TASK TO CARRY OUT: Return each entry exactly, with none missing.

[Collected data entries]
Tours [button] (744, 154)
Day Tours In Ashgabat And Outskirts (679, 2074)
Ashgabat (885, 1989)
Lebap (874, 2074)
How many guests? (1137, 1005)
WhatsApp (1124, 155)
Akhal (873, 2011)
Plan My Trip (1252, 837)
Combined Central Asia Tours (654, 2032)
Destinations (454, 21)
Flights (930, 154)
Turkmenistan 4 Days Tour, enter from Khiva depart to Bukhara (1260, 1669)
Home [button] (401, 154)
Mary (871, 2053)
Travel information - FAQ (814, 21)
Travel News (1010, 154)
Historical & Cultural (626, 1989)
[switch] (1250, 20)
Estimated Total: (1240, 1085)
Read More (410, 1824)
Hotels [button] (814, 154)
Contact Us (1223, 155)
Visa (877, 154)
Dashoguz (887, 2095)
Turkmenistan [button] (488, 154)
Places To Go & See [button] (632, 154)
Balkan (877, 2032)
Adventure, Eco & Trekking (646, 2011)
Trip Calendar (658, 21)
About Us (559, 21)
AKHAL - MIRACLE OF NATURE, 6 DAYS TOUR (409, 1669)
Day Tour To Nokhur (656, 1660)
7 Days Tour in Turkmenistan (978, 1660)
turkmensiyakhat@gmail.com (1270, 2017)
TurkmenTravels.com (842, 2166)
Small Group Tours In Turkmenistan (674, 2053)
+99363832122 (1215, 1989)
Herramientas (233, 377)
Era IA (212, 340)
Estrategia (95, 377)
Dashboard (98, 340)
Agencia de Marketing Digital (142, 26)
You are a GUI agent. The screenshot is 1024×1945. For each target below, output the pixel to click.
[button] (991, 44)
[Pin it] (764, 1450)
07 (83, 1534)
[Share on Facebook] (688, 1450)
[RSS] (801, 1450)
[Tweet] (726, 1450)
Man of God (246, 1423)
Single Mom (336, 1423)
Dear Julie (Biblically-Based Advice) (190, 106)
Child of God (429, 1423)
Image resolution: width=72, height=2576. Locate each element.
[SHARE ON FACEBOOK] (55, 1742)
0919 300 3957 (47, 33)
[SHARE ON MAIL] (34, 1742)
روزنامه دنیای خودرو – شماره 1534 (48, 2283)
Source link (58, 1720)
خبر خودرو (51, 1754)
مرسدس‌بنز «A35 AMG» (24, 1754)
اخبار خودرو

FINAL ANSWER:
Tours [button] (744, 154)
Day Tours In Ashgabat And Outskirts (679, 2074)
Ashgabat (885, 1989)
Lebap (874, 2074)
How many guests? (1137, 1005)
WhatsApp (1124, 155)
Akhal (873, 2011)
Plan My Trip (1252, 837)
Combined Central Asia Tours (654, 2032)
Destinations (454, 21)
Flights (930, 154)
Turkmenistan 4 Days Tour, enter from Khiva depart to Bukhara (1260, 1669)
Home [button] (401, 154)
Mary (871, 2053)
Travel information - FAQ (814, 21)
Travel News (1010, 154)
Historical & Cultural (626, 1989)
[switch] (1250, 20)
Estimated Total: (1240, 1085)
Read More (410, 1824)
Hotels [button] (814, 154)
Contact Us (1223, 155)
Visa (877, 154)
Dashoguz (887, 2095)
Turkmenistan [button] (488, 154)
Places To Go & See [button] (632, 154)
Balkan (877, 2032)
Adventure, Eco & Trekking (646, 2011)
Trip Calendar (658, 21)
About Us (559, 21)
AKHAL - MIRACLE OF NATURE, 6 DAYS TOUR (409, 1669)
Day Tour To Nokhur (656, 1660)
7 Days Tour in Turkmenistan (978, 1660)
turkmensiyakhat@gmail.com (1270, 2017)
TurkmenTravels.com (842, 2166)
Small Group Tours In Turkmenistan (674, 2053)
+99363832122 (1215, 1989)
Herramientas (233, 377)
Era IA (212, 340)
Estrategia (95, 377)
Dashboard (98, 340)
Agencia de Marketing Digital (142, 26)
You are a GUI agent. The screenshot is 1024×1945. For each target below, output the pixel to click.
[button] (991, 44)
[Pin it] (764, 1450)
07 (83, 1534)
[Share on Facebook] (688, 1450)
[RSS] (801, 1450)
[Tweet] (726, 1450)
Man of God (246, 1423)
Single Mom (336, 1423)
Dear Julie (Biblically-Based Advice) (190, 106)
Child of God (429, 1423)
Image resolution: width=72, height=2576. Locate each element.
[SHARE ON FACEBOOK] (55, 1742)
0919 300 3957 (47, 33)
[SHARE ON MAIL] (34, 1742)
روزنامه دنیای خودرو – شماره 1534 (48, 2283)
Source link (58, 1720)
خبر خودرو (51, 1754)
مرسدس‌بنز «A35 AMG» (24, 1754)
اخبار خودرو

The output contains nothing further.